Dr Anant Patel, respiratory consultant and the trial's principal investigator at the Royal Free London NHS Foundation Trust, added:
“We are delighted to take part in this large trial to see where a blood test looking for cancer may fit in or potentially change what we currently do. The early diagnosis of cancer is paramount in making sure we can treat it as effectively as possible.
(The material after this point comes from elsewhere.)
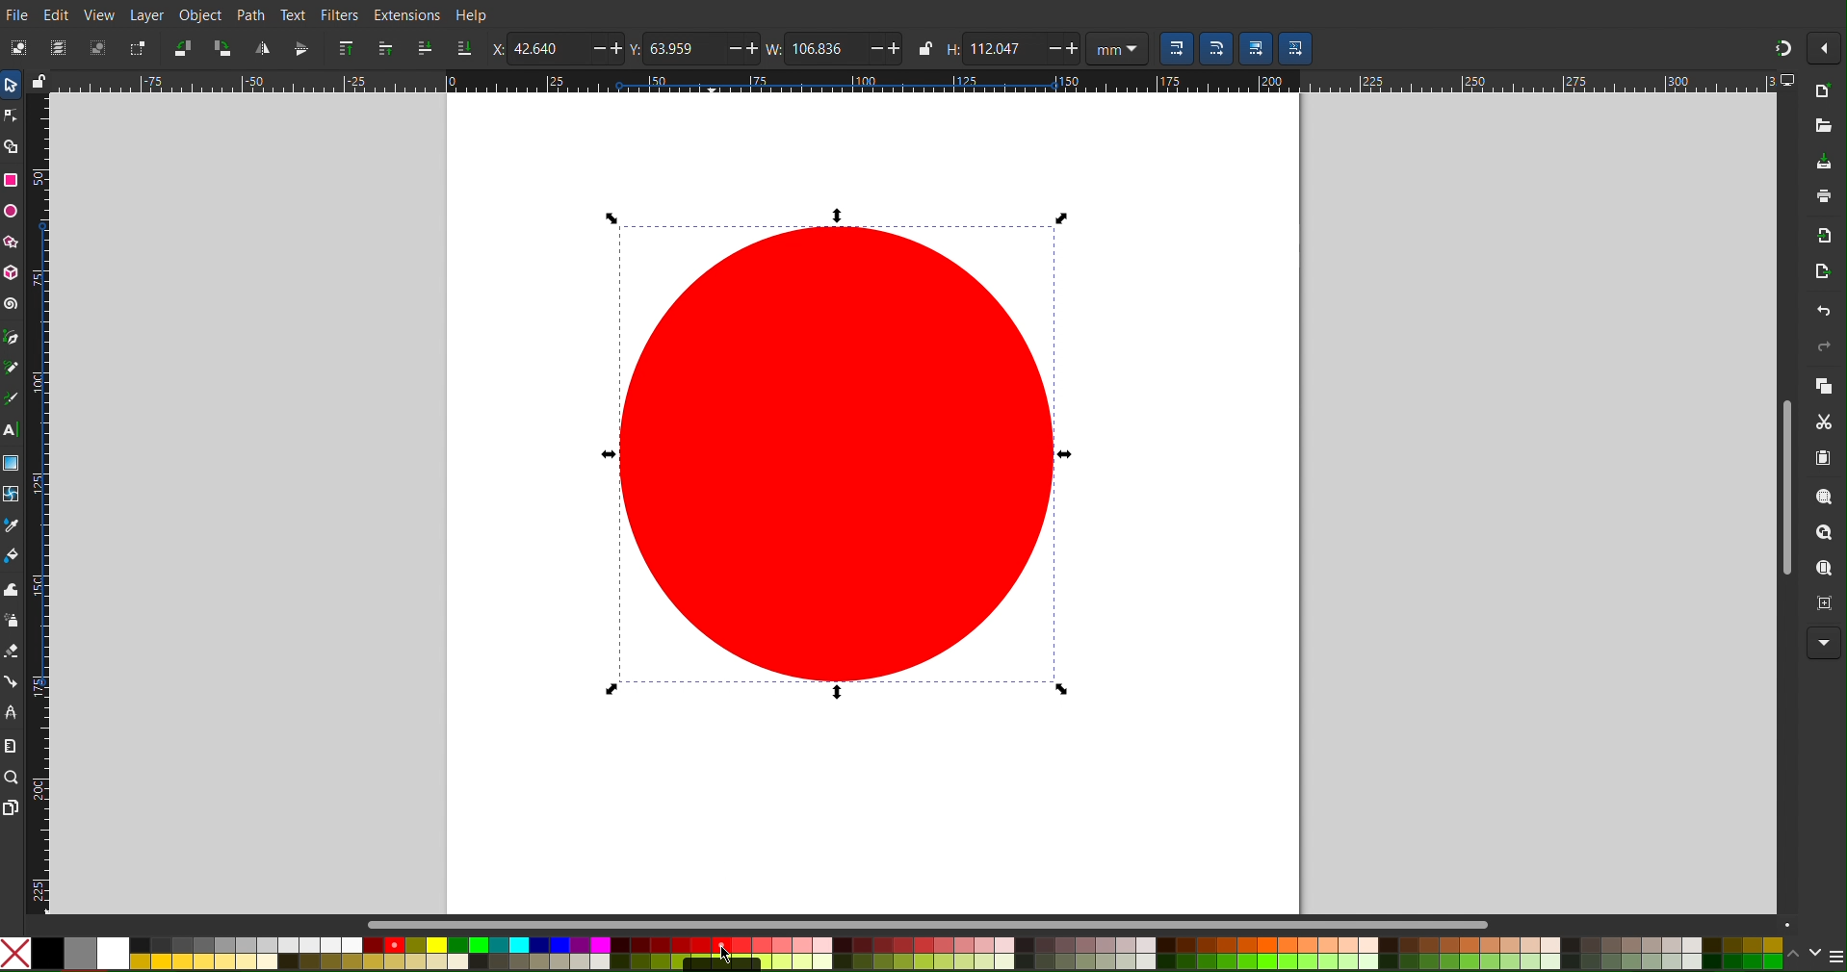  What do you see at coordinates (893, 954) in the screenshot?
I see `Color Options` at bounding box center [893, 954].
A sensitive and specific blood test for cancer would be revolutionary.”
Dr Andrew Millar, SYMPLIFY trial lead at the North Middlesex University Hospital NHS Trust, said: “At North Mid, our vision is to provide outstanding care for the local community and beyond by ensuring we always put patients first. If the research conducted is successful, it will bring a revolutionary change to the diagnosis of cancer in the UK.
"This new test will play a pivotal role in ensuring cancer is diagnosed as early as possible whilst also allowing us to identify a potential 'organ of origin’ and pursue further investigations at an earlier stage. Patients who go for a screening test as well as those whose symptoms are non-specific will benefit from a simple yet life-changing blood test."
Dr Pippa Corrie, NIHR Clinical Research Network, National Specialty Lead for Cancer Late Phase and International Trials, said: “We are delighted that the NIHR Clinical Research Network is actively facilitating delivery of the ground-breaking SYMPLIFY study, which is testing an innovative blood test to identify early signs of cancer by recruiting 6,000 participants attending rapid diagnostic clinics at multiple secondary care trusts across England in record time.”